● Task statement
Swap each "Where should I click to" in the records below for "Where do I click to", keeping every other part of the lines unchanged.

-- START --

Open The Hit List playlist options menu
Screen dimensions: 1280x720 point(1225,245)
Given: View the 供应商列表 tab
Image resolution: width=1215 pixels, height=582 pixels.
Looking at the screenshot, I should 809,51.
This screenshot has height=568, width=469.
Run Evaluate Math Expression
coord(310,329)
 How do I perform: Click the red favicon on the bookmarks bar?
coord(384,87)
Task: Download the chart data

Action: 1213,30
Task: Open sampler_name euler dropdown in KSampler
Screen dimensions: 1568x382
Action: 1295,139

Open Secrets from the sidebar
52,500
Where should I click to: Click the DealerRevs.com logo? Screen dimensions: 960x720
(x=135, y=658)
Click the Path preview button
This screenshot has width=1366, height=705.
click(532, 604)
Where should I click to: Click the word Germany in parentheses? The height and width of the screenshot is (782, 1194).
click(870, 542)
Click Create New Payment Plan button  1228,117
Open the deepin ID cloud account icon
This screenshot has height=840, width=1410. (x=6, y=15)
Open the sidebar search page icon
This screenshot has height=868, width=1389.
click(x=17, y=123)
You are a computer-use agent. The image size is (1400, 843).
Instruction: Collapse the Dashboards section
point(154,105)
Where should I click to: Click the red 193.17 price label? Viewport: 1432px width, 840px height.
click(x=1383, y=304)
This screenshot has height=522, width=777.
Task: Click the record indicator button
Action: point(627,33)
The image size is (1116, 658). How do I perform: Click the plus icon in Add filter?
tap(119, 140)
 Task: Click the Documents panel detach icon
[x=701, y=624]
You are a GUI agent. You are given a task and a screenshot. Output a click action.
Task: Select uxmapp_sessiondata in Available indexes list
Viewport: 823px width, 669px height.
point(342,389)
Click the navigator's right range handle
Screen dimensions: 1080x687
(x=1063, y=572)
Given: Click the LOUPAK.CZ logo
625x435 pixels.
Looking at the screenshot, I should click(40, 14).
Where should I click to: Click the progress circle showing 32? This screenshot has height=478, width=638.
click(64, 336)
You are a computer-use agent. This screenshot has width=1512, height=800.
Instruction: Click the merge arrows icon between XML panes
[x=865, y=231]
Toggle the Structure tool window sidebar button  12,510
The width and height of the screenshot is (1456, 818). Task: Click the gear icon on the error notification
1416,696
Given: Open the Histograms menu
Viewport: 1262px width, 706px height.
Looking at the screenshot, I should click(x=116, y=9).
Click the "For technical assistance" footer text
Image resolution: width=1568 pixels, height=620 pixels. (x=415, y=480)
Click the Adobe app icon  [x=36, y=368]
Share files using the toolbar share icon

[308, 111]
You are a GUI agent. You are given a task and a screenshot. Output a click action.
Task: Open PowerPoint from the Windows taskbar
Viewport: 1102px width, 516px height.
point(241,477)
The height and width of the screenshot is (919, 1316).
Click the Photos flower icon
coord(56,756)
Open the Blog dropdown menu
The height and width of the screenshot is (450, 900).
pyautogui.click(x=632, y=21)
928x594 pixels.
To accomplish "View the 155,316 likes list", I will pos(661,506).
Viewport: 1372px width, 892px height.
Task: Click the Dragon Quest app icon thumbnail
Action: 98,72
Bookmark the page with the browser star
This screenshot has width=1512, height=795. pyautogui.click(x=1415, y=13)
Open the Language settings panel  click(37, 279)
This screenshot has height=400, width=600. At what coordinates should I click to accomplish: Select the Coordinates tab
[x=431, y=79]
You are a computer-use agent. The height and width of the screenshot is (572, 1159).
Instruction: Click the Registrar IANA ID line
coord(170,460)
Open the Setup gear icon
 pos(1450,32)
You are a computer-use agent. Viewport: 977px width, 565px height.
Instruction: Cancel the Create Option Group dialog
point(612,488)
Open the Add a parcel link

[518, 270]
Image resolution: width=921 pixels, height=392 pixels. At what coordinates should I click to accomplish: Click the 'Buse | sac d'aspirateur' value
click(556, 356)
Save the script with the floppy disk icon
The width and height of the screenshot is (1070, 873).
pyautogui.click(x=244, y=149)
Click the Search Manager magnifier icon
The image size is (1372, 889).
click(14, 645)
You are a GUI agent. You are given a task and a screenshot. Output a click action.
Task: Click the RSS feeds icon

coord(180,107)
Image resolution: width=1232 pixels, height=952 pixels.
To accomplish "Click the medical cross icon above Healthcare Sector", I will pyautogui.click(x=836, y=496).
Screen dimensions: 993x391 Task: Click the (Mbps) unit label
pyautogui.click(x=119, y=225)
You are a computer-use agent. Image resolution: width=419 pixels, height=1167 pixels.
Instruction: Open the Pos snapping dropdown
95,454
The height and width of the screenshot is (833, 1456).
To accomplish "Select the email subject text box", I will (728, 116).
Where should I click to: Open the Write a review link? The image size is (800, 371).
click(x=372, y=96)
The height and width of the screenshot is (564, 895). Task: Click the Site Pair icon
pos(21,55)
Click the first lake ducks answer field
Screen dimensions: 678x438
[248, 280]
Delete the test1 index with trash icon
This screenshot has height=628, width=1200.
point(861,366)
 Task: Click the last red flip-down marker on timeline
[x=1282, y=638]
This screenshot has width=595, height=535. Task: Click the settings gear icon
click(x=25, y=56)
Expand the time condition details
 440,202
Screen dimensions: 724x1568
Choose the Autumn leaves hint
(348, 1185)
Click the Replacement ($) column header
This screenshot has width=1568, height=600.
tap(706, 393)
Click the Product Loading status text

-- END --

● Full output
Open The Hit List playlist options menu
Screen dimensions: 1280x720 point(1225,245)
Given: View the 供应商列表 tab
Image resolution: width=1215 pixels, height=582 pixels.
Looking at the screenshot, I should 809,51.
This screenshot has height=568, width=469.
Run Evaluate Math Expression
coord(310,329)
 How do I perform: Click the red favicon on the bookmarks bar?
coord(384,87)
Task: Download the chart data

Action: 1213,30
Task: Open sampler_name euler dropdown in KSampler
Screen dimensions: 1568x382
Action: 1295,139

Open Secrets from the sidebar
52,500
Where do I click to: Click the DealerRevs.com logo? Screen dimensions: 960x720
(x=135, y=658)
Click the Path preview button
This screenshot has width=1366, height=705.
click(532, 604)
Where do I click to: Click the word Germany in parentheses? The height and width of the screenshot is (782, 1194).
click(870, 542)
Click Create New Payment Plan button  1228,117
Open the deepin ID cloud account icon
This screenshot has height=840, width=1410. (x=6, y=15)
Open the sidebar search page icon
This screenshot has height=868, width=1389.
click(x=17, y=123)
You are a computer-use agent. The image size is (1400, 843).
Instruction: Collapse the Dashboards section
point(154,105)
Where do I click to: Click the red 193.17 price label? Viewport: 1432px width, 840px height.
click(x=1383, y=304)
This screenshot has height=522, width=777.
Task: Click the record indicator button
Action: point(627,33)
The image size is (1116, 658). How do I perform: Click the plus icon in Add filter?
tap(119, 140)
 Task: Click the Documents panel detach icon
[x=701, y=624]
You are a GUI agent. You are given a task and a screenshot. Output a click action.
Task: Select uxmapp_sessiondata in Available indexes list
Viewport: 823px width, 669px height.
point(342,389)
Click the navigator's right range handle
Screen dimensions: 1080x687
(x=1063, y=572)
Given: Click the LOUPAK.CZ logo
625x435 pixels.
Looking at the screenshot, I should click(40, 14).
Where do I click to: Click the progress circle showing 32? This screenshot has height=478, width=638.
click(64, 336)
You are a computer-use agent. This screenshot has width=1512, height=800.
Instruction: Click the merge arrows icon between XML panes
[x=865, y=231]
Toggle the Structure tool window sidebar button  12,510
The width and height of the screenshot is (1456, 818). Task: Click the gear icon on the error notification
1416,696
Given: Open the Histograms menu
Viewport: 1262px width, 706px height.
Looking at the screenshot, I should click(x=116, y=9).
Click the "For technical assistance" footer text
Image resolution: width=1568 pixels, height=620 pixels. (x=415, y=480)
Click the Adobe app icon  [x=36, y=368]
Share files using the toolbar share icon

[308, 111]
You are a GUI agent. You are given a task and a screenshot. Output a click action.
Task: Open PowerPoint from the Windows taskbar
Viewport: 1102px width, 516px height.
point(241,477)
The height and width of the screenshot is (919, 1316).
Click the Photos flower icon
coord(56,756)
Open the Blog dropdown menu
The height and width of the screenshot is (450, 900).
pyautogui.click(x=632, y=21)
928x594 pixels.
To accomplish "View the 155,316 likes list", I will pos(661,506).
Viewport: 1372px width, 892px height.
Task: Click the Dragon Quest app icon thumbnail
Action: 98,72
Bookmark the page with the browser star
This screenshot has width=1512, height=795. pyautogui.click(x=1415, y=13)
Open the Language settings panel  click(37, 279)
This screenshot has height=400, width=600. At what coordinates should I click to accomplish: Select the Coordinates tab
[x=431, y=79]
You are a computer-use agent. The height and width of the screenshot is (572, 1159).
Instruction: Click the Registrar IANA ID line
coord(170,460)
Open the Setup gear icon
 pos(1450,32)
You are a computer-use agent. Viewport: 977px width, 565px height.
Instruction: Cancel the Create Option Group dialog
point(612,488)
Open the Add a parcel link

[518, 270]
Image resolution: width=921 pixels, height=392 pixels. At what coordinates should I click to accomplish: Click the 'Buse | sac d'aspirateur' value
click(556, 356)
Save the script with the floppy disk icon
The width and height of the screenshot is (1070, 873).
pyautogui.click(x=244, y=149)
Click the Search Manager magnifier icon
The image size is (1372, 889).
click(14, 645)
You are a GUI agent. You are given a task and a screenshot. Output a click action.
Task: Click the RSS feeds icon

coord(180,107)
Image resolution: width=1232 pixels, height=952 pixels.
To accomplish "Click the medical cross icon above Healthcare Sector", I will pyautogui.click(x=836, y=496).
Screen dimensions: 993x391 Task: Click the (Mbps) unit label
pyautogui.click(x=119, y=225)
You are a computer-use agent. Image resolution: width=419 pixels, height=1167 pixels.
Instruction: Open the Pos snapping dropdown
95,454
The height and width of the screenshot is (833, 1456).
To accomplish "Select the email subject text box", I will (728, 116).
Where do I click to: Open the Write a review link? The image size is (800, 371).
click(x=372, y=96)
The height and width of the screenshot is (564, 895). Task: Click the Site Pair icon
pos(21,55)
Click the first lake ducks answer field
Screen dimensions: 678x438
[248, 280]
Delete the test1 index with trash icon
This screenshot has height=628, width=1200.
point(861,366)
 Task: Click the last red flip-down marker on timeline
[x=1282, y=638]
This screenshot has width=595, height=535. Task: Click the settings gear icon
click(x=25, y=56)
Expand the time condition details
 440,202
Screen dimensions: 724x1568
Choose the Autumn leaves hint
(348, 1185)
Click the Replacement ($) column header
This screenshot has width=1568, height=600.
tap(706, 393)
Click the Product Loading status text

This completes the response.